■ **Görev A**:
Aşağıdaki ifadelerin metin parçasıyla uyuşup uyuşmadığını her biri için evet ya da hayır diye belirtin ve kararı veren sözleri metinden aynen alıntılayın.
(i) Dinci, liberal ve Marksist-sosyalist okumuşlar birçok konuda derin görüş ayrılığı içindedir.
(ii) Bu okumuşlar, ulus-devlet niteliğinin güçlendirilmesi konusunda anlaşmaktadır.
(iii) Ulus-devlet şeklinde yapılanmamış ülkeler iç çatışmalarla boğuşmak zorunda kalır.
■ **Görev B**:
Metin parçasında "Dinci, liberal ve" ile "içinde oldukları görülmektedir." arasındaki bölümü, bu iki ifade de dahil olmak üzere, hiç değiştirmeden yazın.
■ **Görev C**:
Metin parçasına göre ulus-devlet şeklinde yapılanmamış ülkelerin boğuşmak zorunda kaldığı sorunların hepsini sıralayın.

■ **Metin Parçası**:
------------------------------------------------------------------------

Dinci, liberal ve Marksist-sosyalist dünyâ görüşüne sâhip okumuşlar arasında, pek çok konuda derin görüş ayrılıkları olmasına rağmen, Türkiye Cumhûriyeti Devleti’nin ulus-devlet niteliğinin zayıflatılması -mümkûnse ortadan kaldırılması- konusunda büyük ölçüde görüş birliği içinde oldukları görülmektedir.
Târihi tecrübe, liyakate dayalı, hukûkun üstün kılındığı, toplumun genelinin barış, huzur ve refahını önceleyen ve bunu gerçekleştirebilme kudretine sâhip olan ülkelerin tamâmının ulus-devlet şeklinde yapılandıklarını; aksi durumdaki ülkelerin sürekli olarak yoksulluk, yolsuzluk, yozlaşma, iç çatışmalar, siyâsî-toplumsal çalkantılar, adâletsiz gelir dağılımı gibi sorunlarla boğuşmak zorunda kaldıklarını ortaya koymaktadır.

------------------------------------------------------------------------

■ **Verilen Bilgiler**:

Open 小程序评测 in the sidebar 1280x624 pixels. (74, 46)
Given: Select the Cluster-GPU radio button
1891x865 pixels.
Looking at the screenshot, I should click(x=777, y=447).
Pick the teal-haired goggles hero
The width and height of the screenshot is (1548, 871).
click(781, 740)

------------------------------------------------------------------------

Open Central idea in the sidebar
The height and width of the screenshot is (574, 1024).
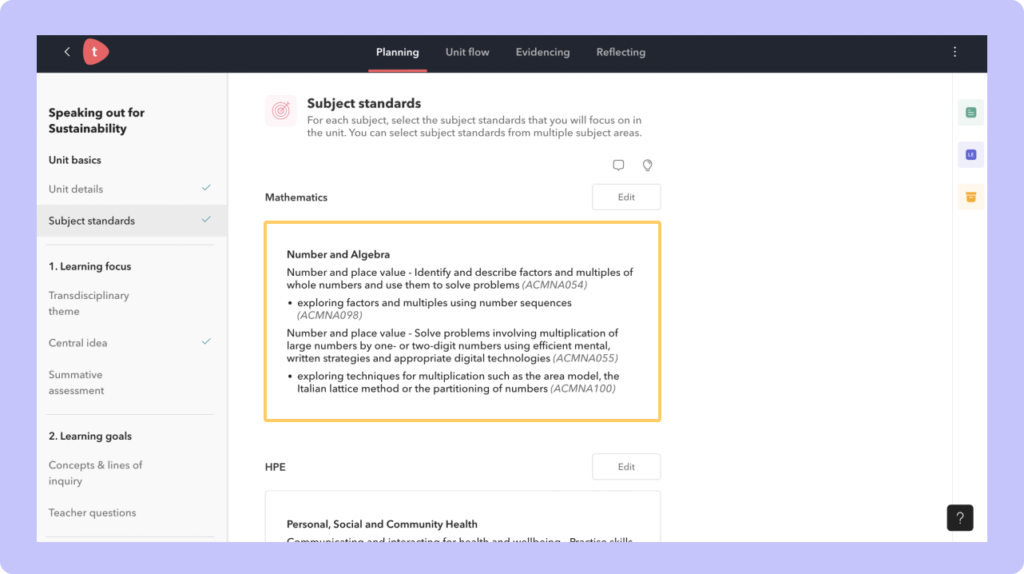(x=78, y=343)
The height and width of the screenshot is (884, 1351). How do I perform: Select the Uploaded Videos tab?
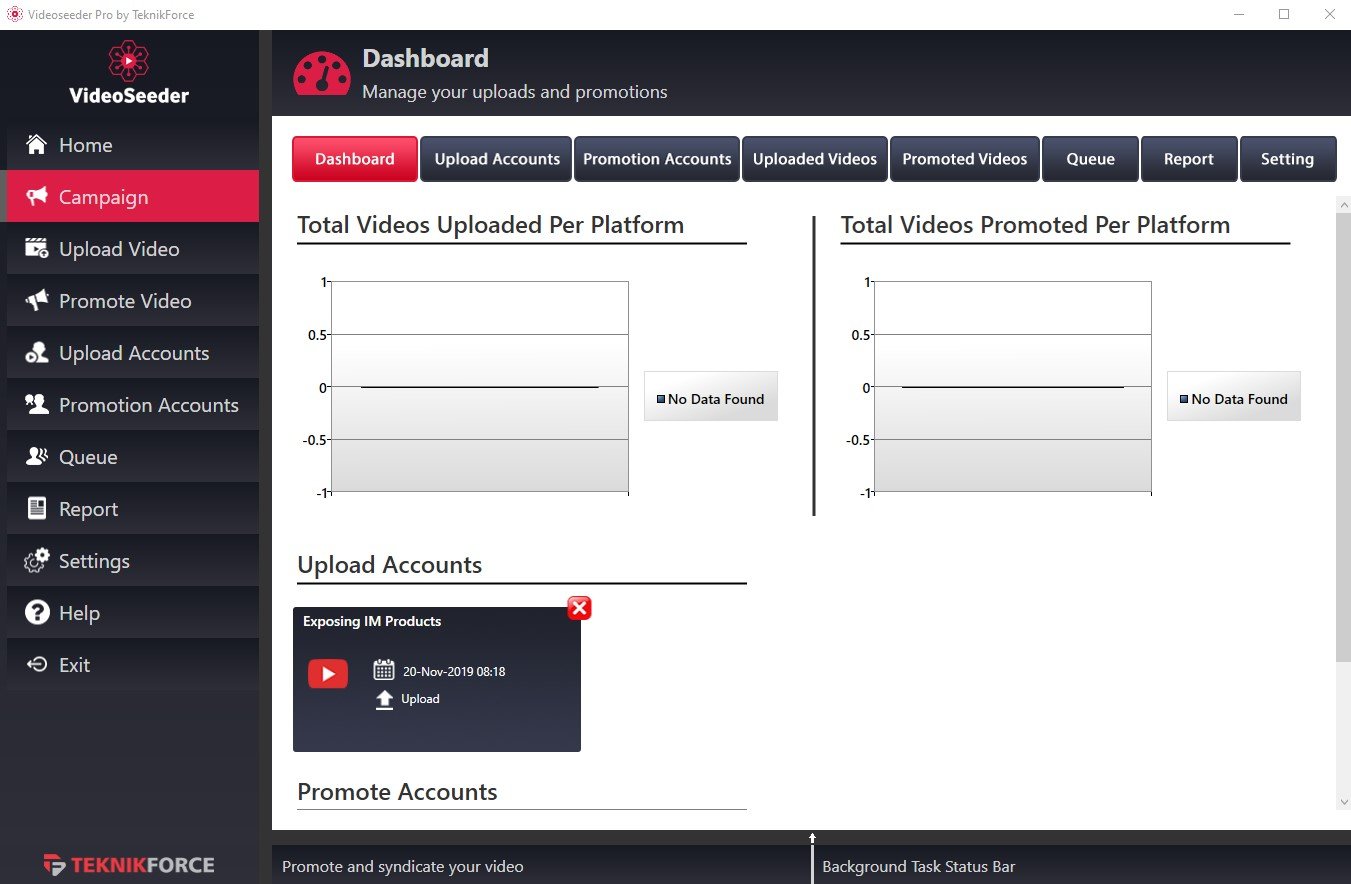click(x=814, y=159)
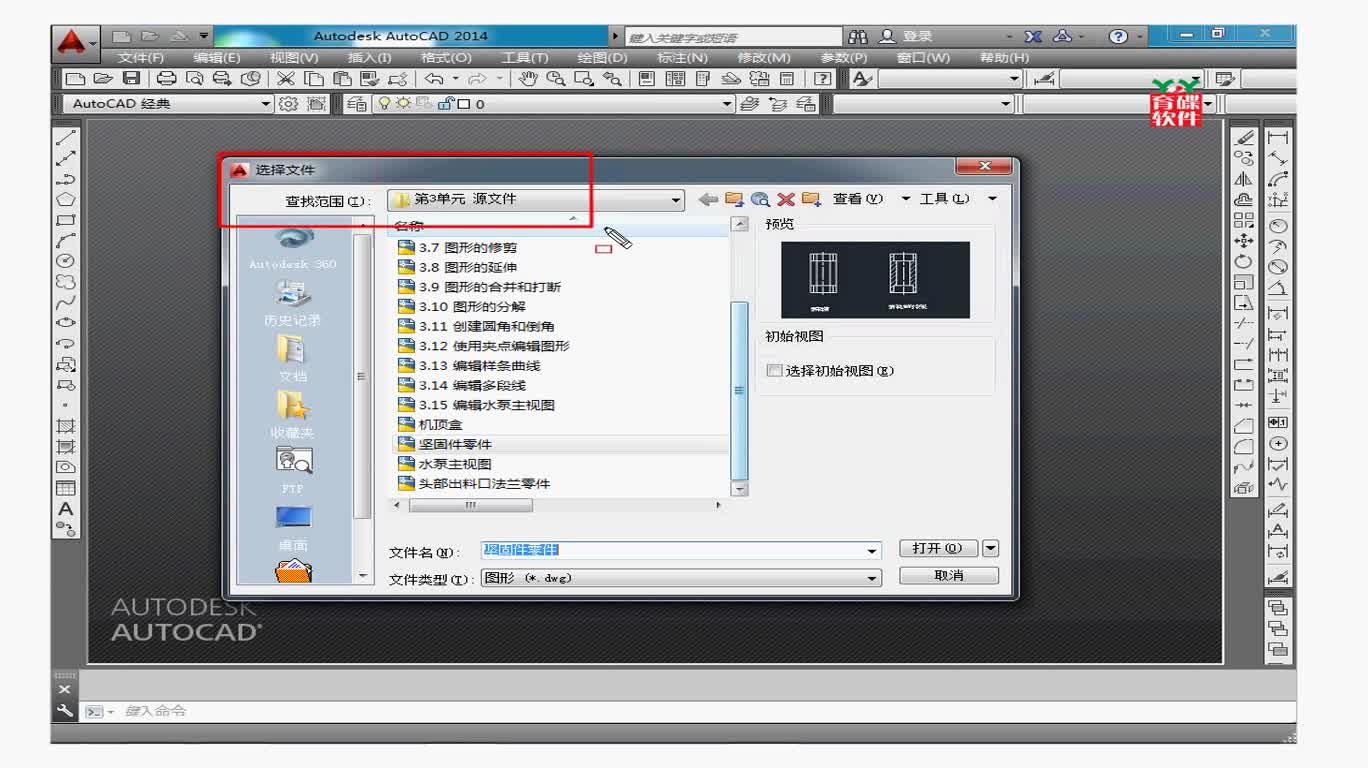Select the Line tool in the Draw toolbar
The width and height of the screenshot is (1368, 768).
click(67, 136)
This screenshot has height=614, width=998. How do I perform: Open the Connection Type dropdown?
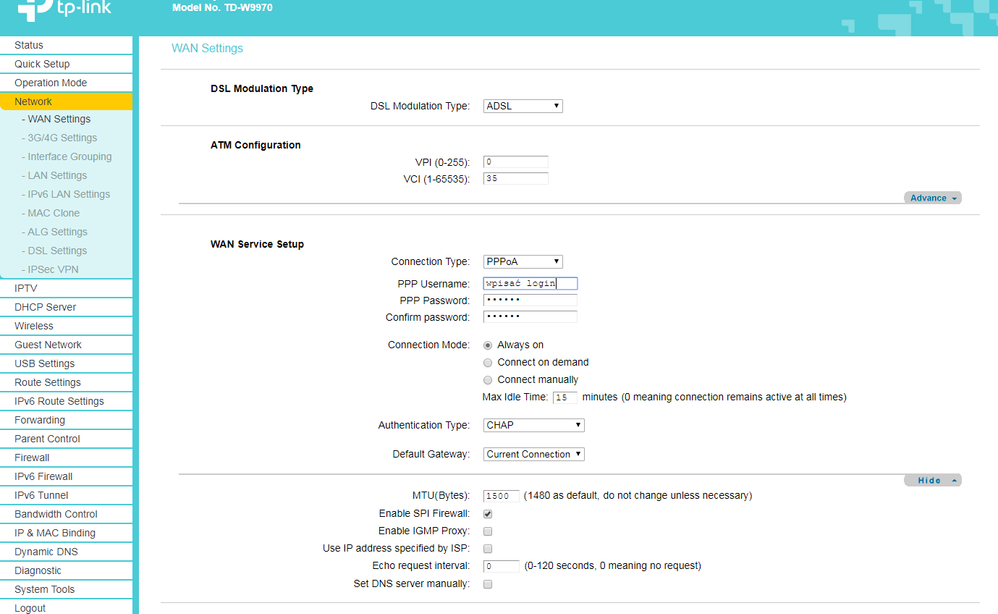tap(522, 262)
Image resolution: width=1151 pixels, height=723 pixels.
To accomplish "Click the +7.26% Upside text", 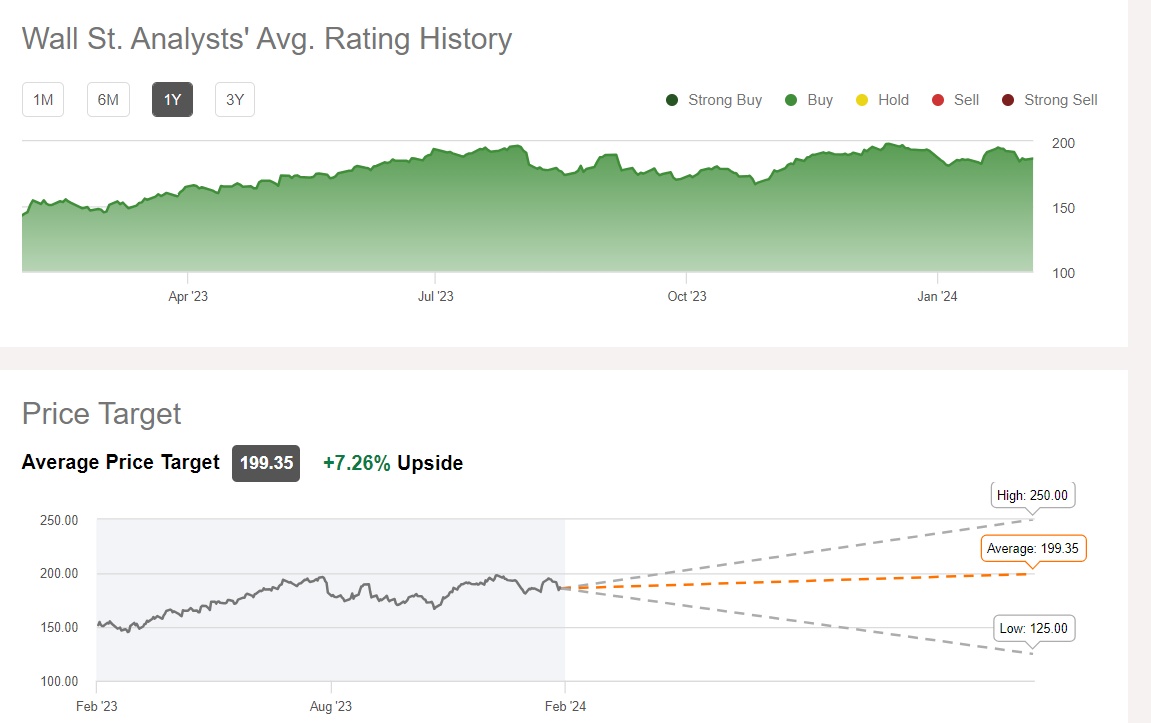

------------------------------------------------------------------------

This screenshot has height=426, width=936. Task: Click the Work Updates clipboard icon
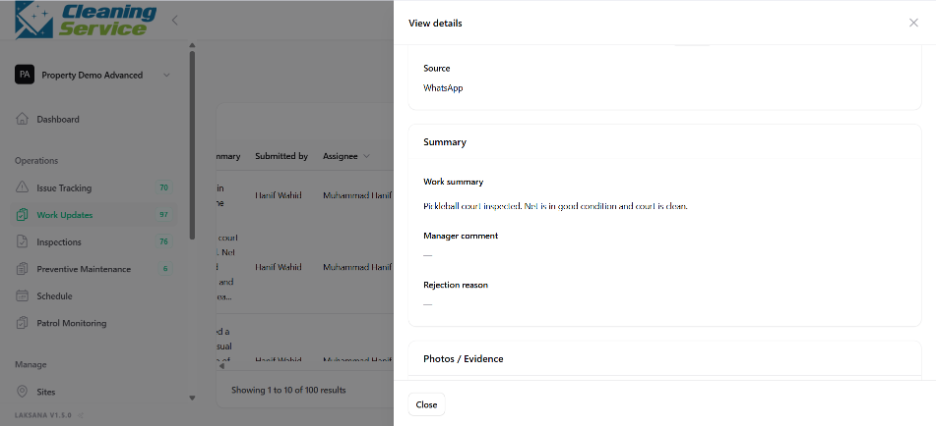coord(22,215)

------------------------------------------------------------------------

■ **Alıştırma Çıktısı A**:
(i) Evet: "pek çok konuda derin görüş ayrılıkları olmasına rağmen"
(ii) Hayır: "ulus-devlet niteliğinin zayıflatılması -mümkûnse ortadan kaldırılması- konusunda büyük ölçüde görüş birliği içinde oldukları görülmektedir"
(iii) Evet: "aksi durumdaki ülkelerin sürekli olarak yoksulluk, yolsuzluk, yozlaşma, iç çatışmalar"

■ **Alıştırma Çıktısı B**:
Dinci, liberal ve Marksist-sosyalist dünyâ görüşüne sâhip okumuşlar arasında, pek çok konuda derin görüş ayrılıkları olmasına rağmen, Türkiye Cumhûriyeti Devleti’nin ulus-devlet niteliğinin zayıflatılması -mümkûnse ortadan kaldırılması- konusunda büyük ölçüde görüş birliği içinde oldukları görülmektedir.

■ **Alıştırma Çıktısı C**:
yoksulluk
yolsuzluk
yozlaşma
iç çatışmalar
siyâsî-toplumsal çalkantılar
adâletsiz gelir dağılımı